Axel Kahn, président de la Ligue nationale contre le cancer est décédé mardi des suites d'un cancer, a annoncé l'organisation. Le célèbre médecin et généticien avait 76 ans. "Je lutte contre le cancer et il se trouve que la patrouille m'a rattrapé", avait-il déclaré sur Inter mi-mai.

Le généticien Axel Kahn
Le généticien Axel Kahn © AFP / JOEL SAGET

Il conclut : "Qu’est-ce que le bonheur ? C’est le moment à partir duquel vous vivez ce que vous espériez vivre. Où il y a adéquation entre le ressenti de votre vie et ce que vous espériez. Mort ou pas mort, j’ai été intensément heureux !"

Chercheur de renommée internationale, Axel Kahn est décédé mardi des suites d'un cancer à l'âge de 76 ans, un peu plus d'un an après le diagnostic de sa maladie. Les traitements fonctionnaient bien mais son cancer s'est subitement aggravé et a métastasé. Docteur en médecine et docteur ès sciences, oncohématologue, généticien, directeur de recherche à l'Inserm, directeur de l'institut Cochin, il avait été élu président du Conseil d'administration de la Ligue nationale contre le cancer en juillet 2019. Il avait du quitter son siège le 11 mai dernier en raison de l'aggravation de sa maladie. 

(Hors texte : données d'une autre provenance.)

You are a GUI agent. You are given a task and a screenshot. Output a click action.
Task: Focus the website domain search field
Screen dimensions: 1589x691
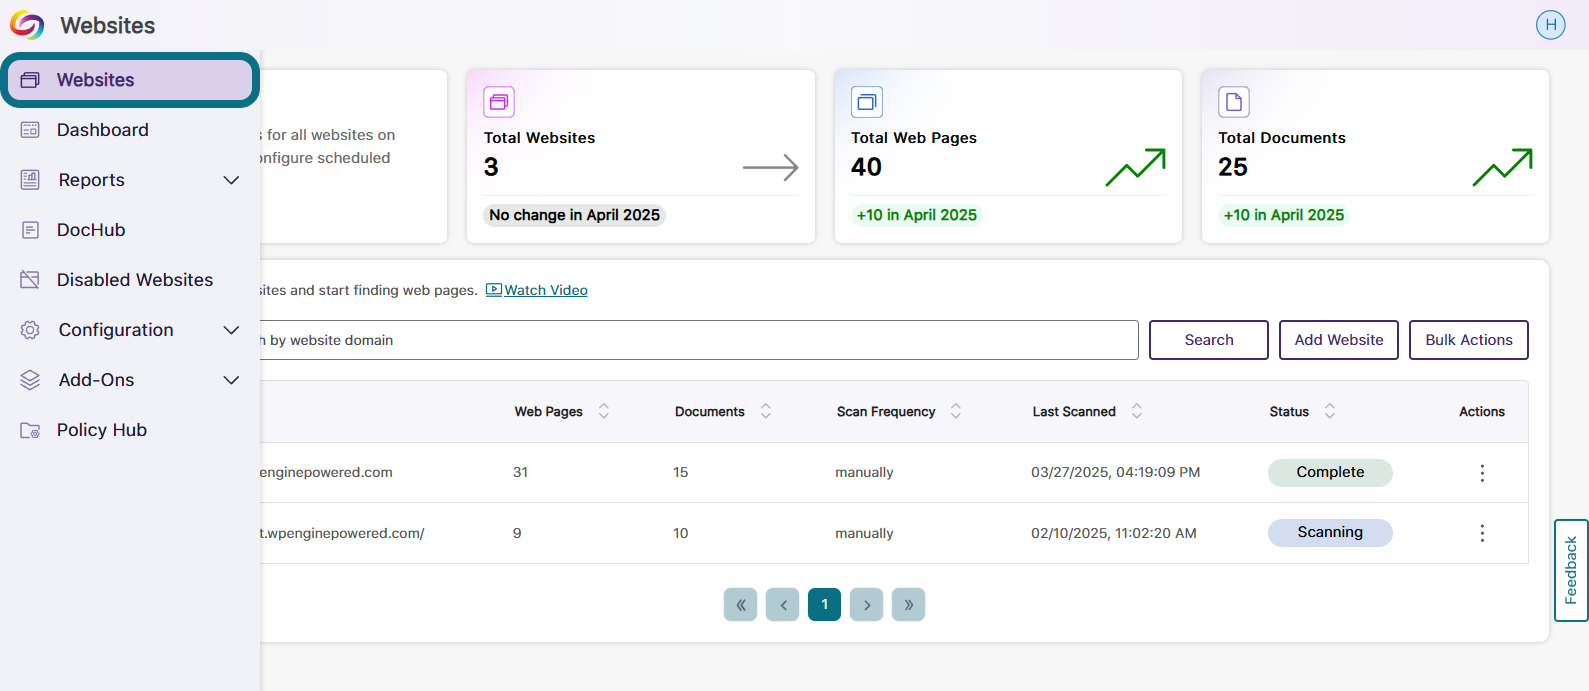tap(698, 340)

Lors d'une interview accordée à France Inter le 17 mai dernier, il expliquait sa décision : "Je comptais finir toute une série de réorganisations fondamentales pour mieux lutter contre le cancer, avoir plus de moyens, mieux aider les personnes malades. Je vais profiter des jours qui viennent pour dire à chacun des leaders 'Aidez-moi, continuez mon combat, je compte sur vous'. Notre combat contre le cancer est juste, notre combat pour les personnes atteintes du cancer est éminemment juste."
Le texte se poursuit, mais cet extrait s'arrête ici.